### Aim of the exercise
Transcribe the records below exactly as they appear.
<<<<
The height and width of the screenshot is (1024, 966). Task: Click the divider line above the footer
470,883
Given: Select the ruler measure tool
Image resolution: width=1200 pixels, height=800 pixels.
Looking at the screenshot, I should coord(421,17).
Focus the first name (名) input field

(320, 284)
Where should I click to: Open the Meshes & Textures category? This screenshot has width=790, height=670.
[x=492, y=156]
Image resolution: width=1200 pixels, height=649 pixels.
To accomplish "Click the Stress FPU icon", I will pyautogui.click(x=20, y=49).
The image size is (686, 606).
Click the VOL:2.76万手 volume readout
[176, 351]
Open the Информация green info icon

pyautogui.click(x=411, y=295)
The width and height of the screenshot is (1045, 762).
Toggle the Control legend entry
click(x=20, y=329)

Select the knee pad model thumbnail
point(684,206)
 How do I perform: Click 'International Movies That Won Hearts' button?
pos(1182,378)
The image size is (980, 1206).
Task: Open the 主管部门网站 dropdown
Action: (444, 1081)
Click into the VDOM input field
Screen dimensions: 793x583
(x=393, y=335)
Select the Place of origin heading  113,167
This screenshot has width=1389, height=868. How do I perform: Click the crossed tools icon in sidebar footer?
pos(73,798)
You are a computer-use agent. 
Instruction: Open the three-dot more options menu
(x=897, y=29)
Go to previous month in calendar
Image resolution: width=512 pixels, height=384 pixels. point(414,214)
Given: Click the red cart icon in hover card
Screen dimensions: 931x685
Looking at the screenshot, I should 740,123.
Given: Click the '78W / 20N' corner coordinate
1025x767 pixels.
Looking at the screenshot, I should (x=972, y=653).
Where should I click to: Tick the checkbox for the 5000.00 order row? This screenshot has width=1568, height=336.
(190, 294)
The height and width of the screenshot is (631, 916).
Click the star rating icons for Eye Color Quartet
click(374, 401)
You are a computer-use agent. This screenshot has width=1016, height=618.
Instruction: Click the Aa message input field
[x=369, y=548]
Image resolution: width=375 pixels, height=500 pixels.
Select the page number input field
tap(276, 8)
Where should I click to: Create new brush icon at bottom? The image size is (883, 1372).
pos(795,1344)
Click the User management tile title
>>>>
### Your response
The height and width of the screenshot is (1024, 966). Task: Click the divider line above the footer
470,883
Given: Select the ruler measure tool
Image resolution: width=1200 pixels, height=800 pixels.
Looking at the screenshot, I should coord(421,17).
Focus the first name (名) input field

(320, 284)
Where should I click to: Open the Meshes & Textures category? This screenshot has width=790, height=670.
[x=492, y=156]
Image resolution: width=1200 pixels, height=649 pixels.
To accomplish "Click the Stress FPU icon", I will pyautogui.click(x=20, y=49).
The image size is (686, 606).
Click the VOL:2.76万手 volume readout
[176, 351]
Open the Информация green info icon

pyautogui.click(x=411, y=295)
The width and height of the screenshot is (1045, 762).
Toggle the Control legend entry
click(x=20, y=329)

Select the knee pad model thumbnail
point(684,206)
 How do I perform: Click 'International Movies That Won Hearts' button?
pos(1182,378)
The image size is (980, 1206).
Task: Open the 主管部门网站 dropdown
Action: (444, 1081)
Click into the VDOM input field
Screen dimensions: 793x583
(x=393, y=335)
Select the Place of origin heading  113,167
This screenshot has width=1389, height=868. How do I perform: Click the crossed tools icon in sidebar footer?
pos(73,798)
You are a computer-use agent. 
Instruction: Open the three-dot more options menu
(x=897, y=29)
Go to previous month in calendar
Image resolution: width=512 pixels, height=384 pixels. point(414,214)
Given: Click the red cart icon in hover card
Screen dimensions: 931x685
Looking at the screenshot, I should 740,123.
Given: Click the '78W / 20N' corner coordinate
1025x767 pixels.
Looking at the screenshot, I should (x=972, y=653).
Where should I click to: Tick the checkbox for the 5000.00 order row? This screenshot has width=1568, height=336.
(190, 294)
The height and width of the screenshot is (631, 916).
Click the star rating icons for Eye Color Quartet
click(374, 401)
You are a computer-use agent. This screenshot has width=1016, height=618.
Instruction: Click the Aa message input field
[x=369, y=548]
Image resolution: width=375 pixels, height=500 pixels.
Select the page number input field
tap(276, 8)
Where should I click to: Create new brush icon at bottom? The image size is (883, 1372).
pos(795,1344)
Click the User management tile title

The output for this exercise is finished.